De qualquer modo, o dia passou – lenta e amargamente, mas passou – à noite meu pai me levou ao velório dela antes de seguirmos para mais um dia de aula na faculdade. Ao chegar lá, ficou bem claro para mim que ela era amada e querida por muitos. No local havia um fluxo de pessoas muito grande, eu nunca tinha visto tanta gente em um velório, isso sem levar em conta as mais de trinta coroas de flores que foram usadas para homenageá-la e alguns vasinhos e arranjos também floridos.
Ao entrar na sala na qual o caixão com o seu corpo fora colocado notei que al seu lado havia uma mulher que, pelas feições, provavelmente era irmã da Beth. Logo que me aproximei para vê-la pela última vez e rezar essa mulher perguntou quem eu era então lhe expliquei que fui aluno dela estava iniciando uma graduação em história e ela confirmou ser realmente irmã da falecida. Ela se mostrou contente em saber que também para mim a Beth fora uma ótima influência, inclusive na escolha da minha profissão. Fiquei mais um tempo contemplando o corpo já sem vida e depois sentei-me próximo ao caixão.
Essa mulher continuou seu “trabalho”. A todos que chegavam fazia o mesmo questionamento. A grande maioria respondia que havia sido aluno da Beth à dois, à cinco ou à dez anos antes variando de caso para caso. Entre tantas pessoas que iam e vinham uma mulher que aparentava estar na casa dos trinta e poucos anos, muito bem vestida – com um uniforme de empresa que parecia ser o de uma gerente – se aproximou do caixão, também foi interrogada e ela deu-lhe uma resposta que jamais me esquecerei:
– Há vinte e cinco anos atrás eu fui aluna da Beth e ela mudou minha vida. Se hoje tenho alguma coisa ou sou alguém, devo tudo isso a ela.
Sinceramente, eu não sei quem era essa mulher e se a vesse novamente provavelmente não a reconheceria, também não faço a mínima ideia do que a Beth tenha feito de tão importante a ponto de definir totalmente a vida dela. Naquele momento, eu entendi de fato o que é ser realmente um professor/professora de verdade. Na realidade, eu pude realmente entender o que é ser uma pessoa de valor.
Saber que mesmo passados vinte e cinco anos aquela mulher não havia se esquecido da importância de uma docente em sua vida, foi algo que me marcou muito. Não faço a mínima ideia de como terminar esse texto, são muitas coisas em mente nesse momento, neste dia dos professores, o primeiro que comemoro sendo oficialmente pertencente a essa classe de profissionais.
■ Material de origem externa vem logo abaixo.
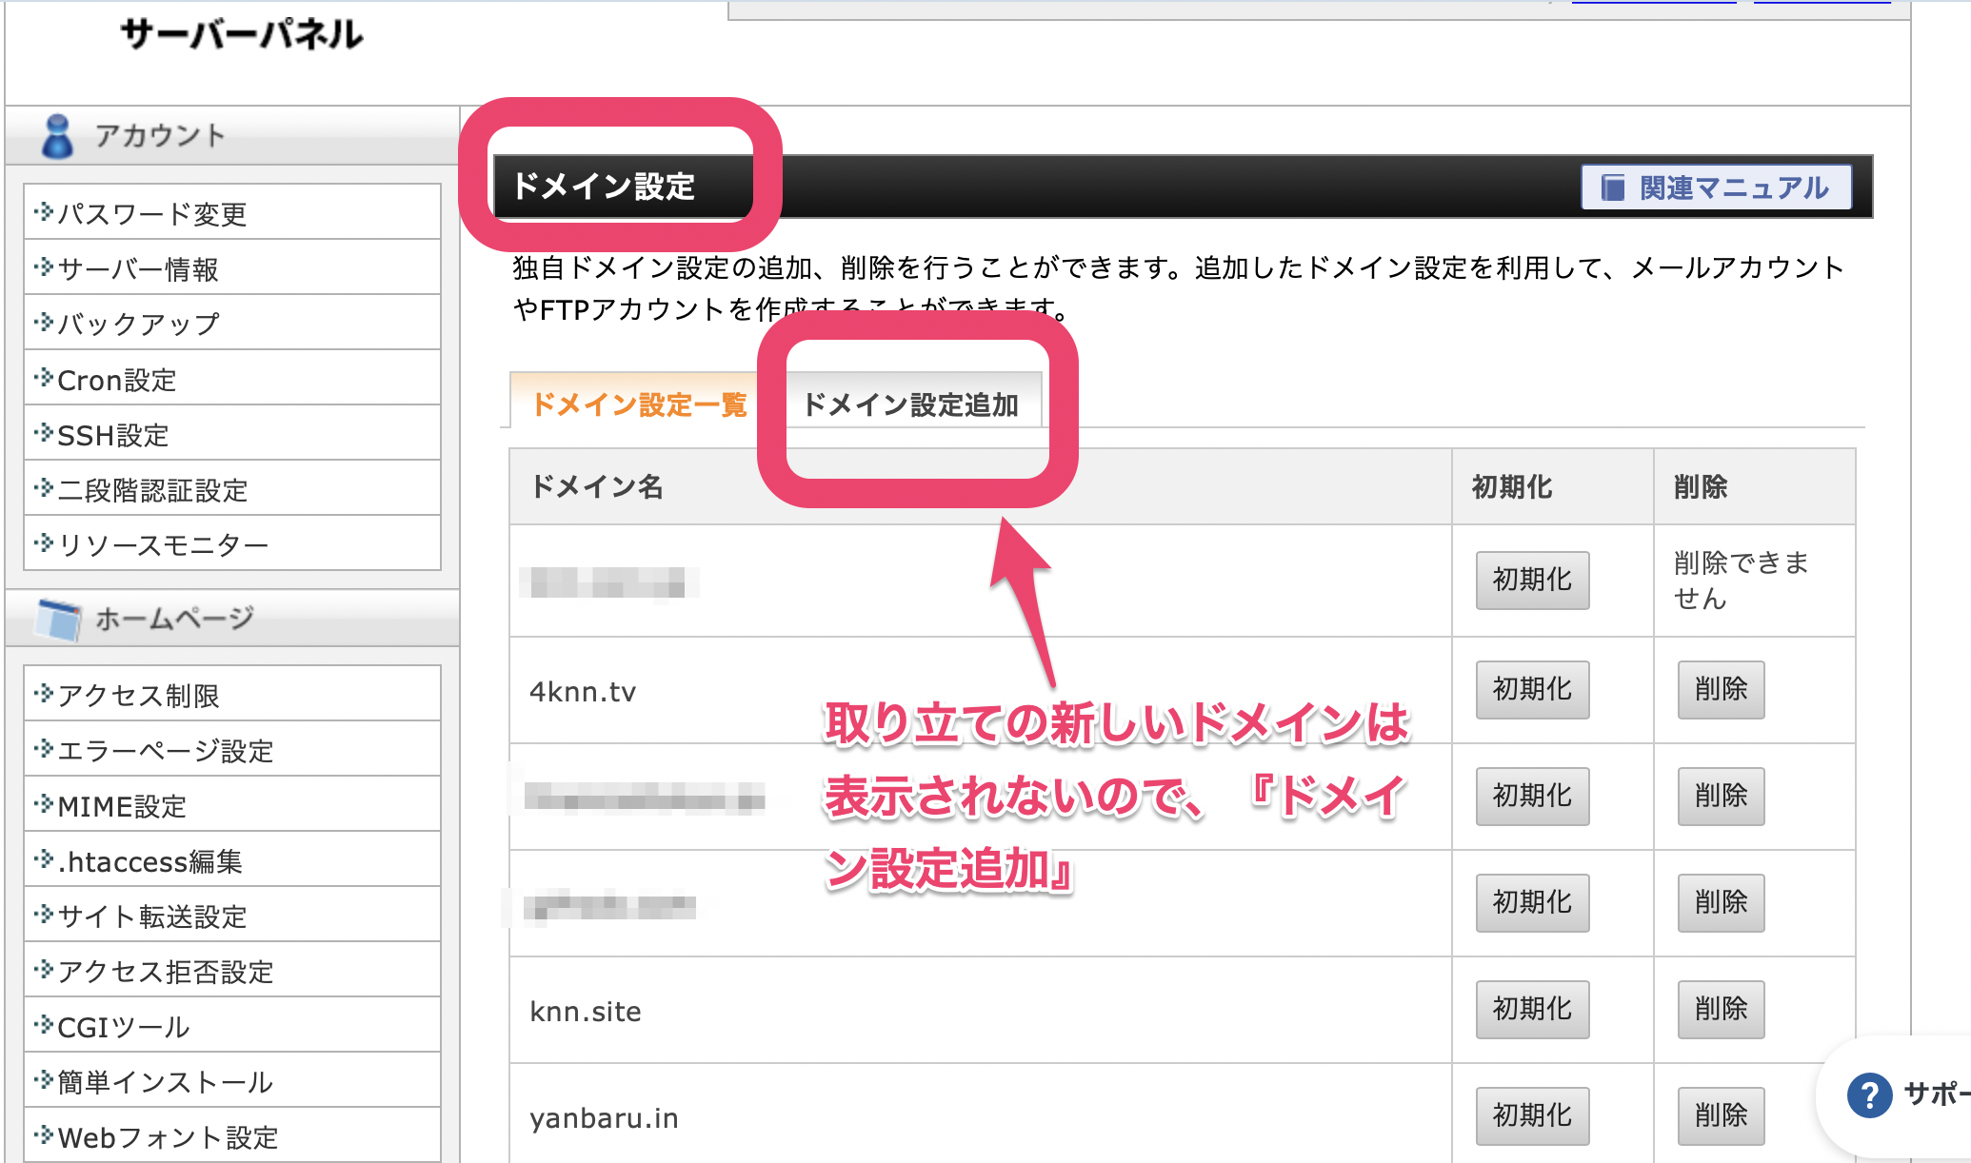Switch to ドメイン設定追加 tab
The height and width of the screenshot is (1163, 1971).
(x=910, y=404)
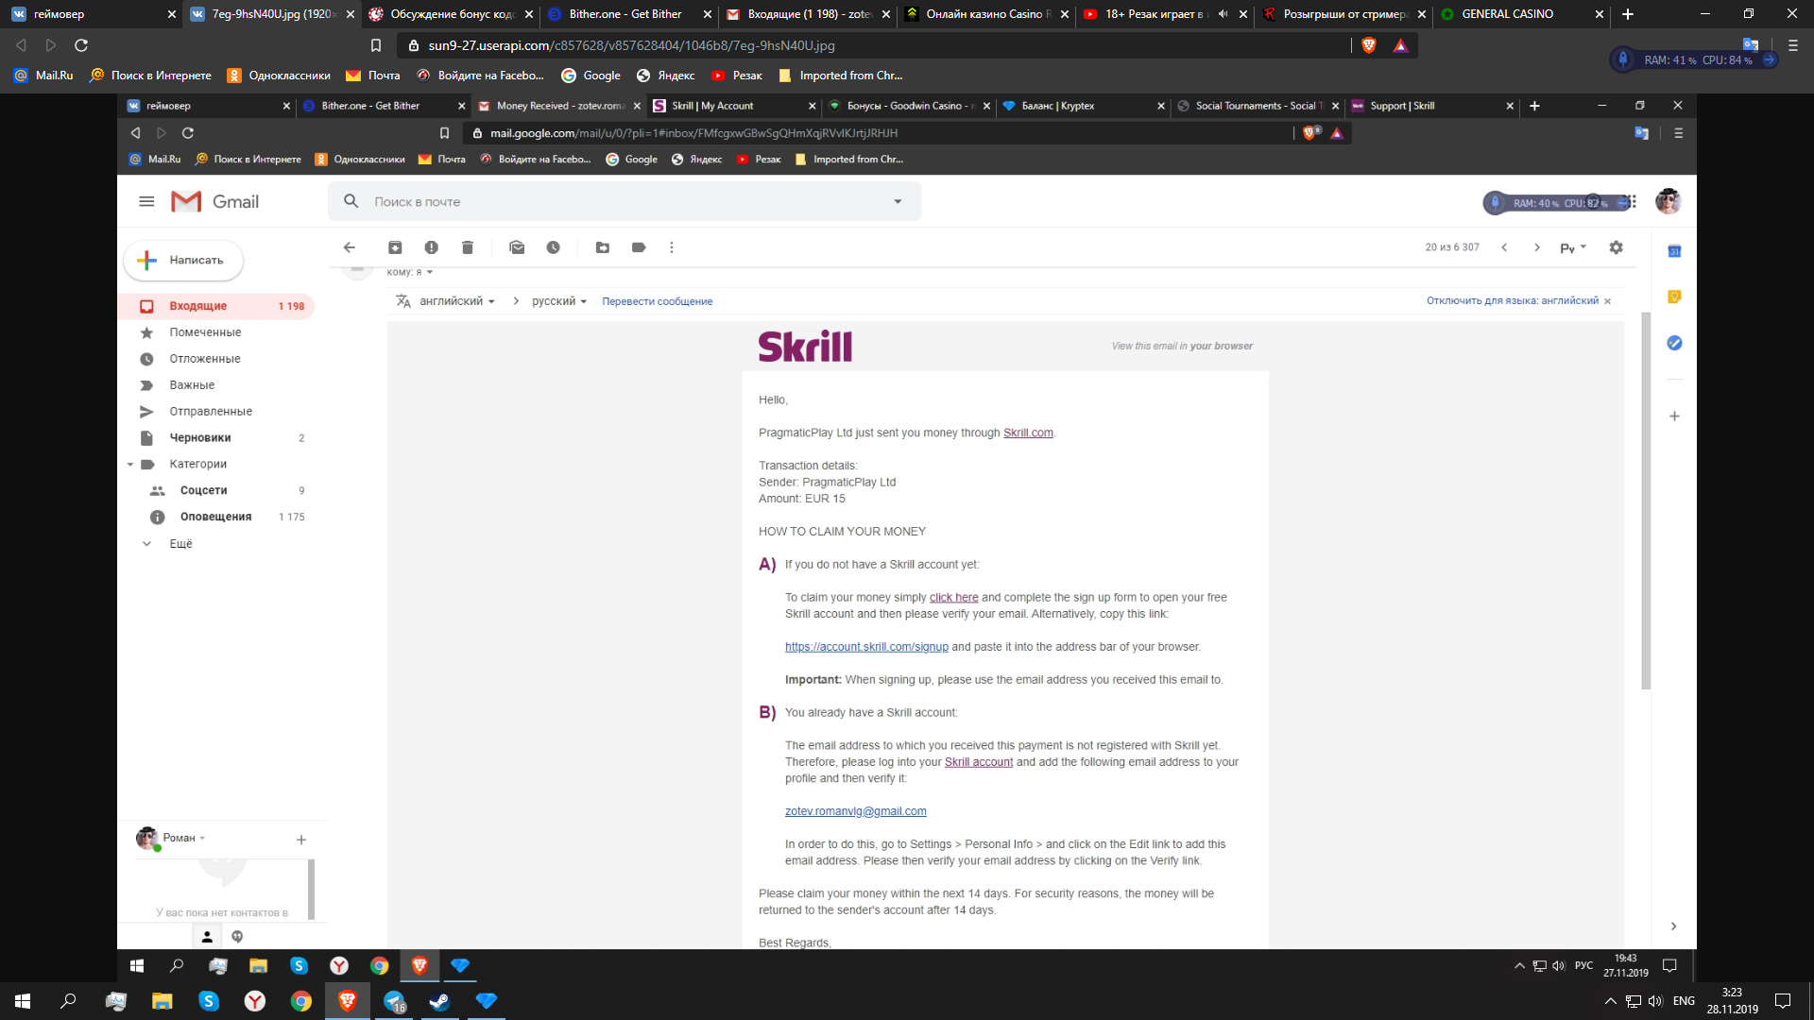The image size is (1814, 1020).
Task: Click the report spam icon
Action: (431, 247)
Hoje sou professor formado, com uma pequena experiência de apenas oitenta e cinco aulas ministradas até que a pandemia do covid-19 viesse me impedir temporariamente de continuar atuando como professor. Está tudo muito incerto, o futuro das profissões na área da educação não é nenhum pouco promissor. Às vezes, o medo de não conseguir me manter como docente devido às péssimas condições de trabalho e de baixa remuneração me assola profundamente.
Em meio a esse momento caótico procuro não me deixar abater. Apesar de minhas limitações e de ter muito a aprender ainda, eu sinto uma necessidade pulsando em minhas veias de “continuar” o trabalho dela, mesmo que eu não saiba exatamente como proceder. Não sei se estou sendo um pouco utópico ou quem sabe até infantil demais – ou não esteja, isso depende muito do ponto de vista –, mas ainda quero acreditar que em meio a toda essa problemática é possível uma mudança positiva. Sei que para chegar a ministrar aulas com qualidade semelhante à dela precisarei de muito tempo de prática e experiência. De qualquer modo, enquanto houver forças em mim e possibilidades buscarei levar aos outros alunos ao menos um pouquinho daquilo que vi e vivi com a Beth na esperança de poder transformar se não o mundo todo ao menos o mundo de alguns alunos.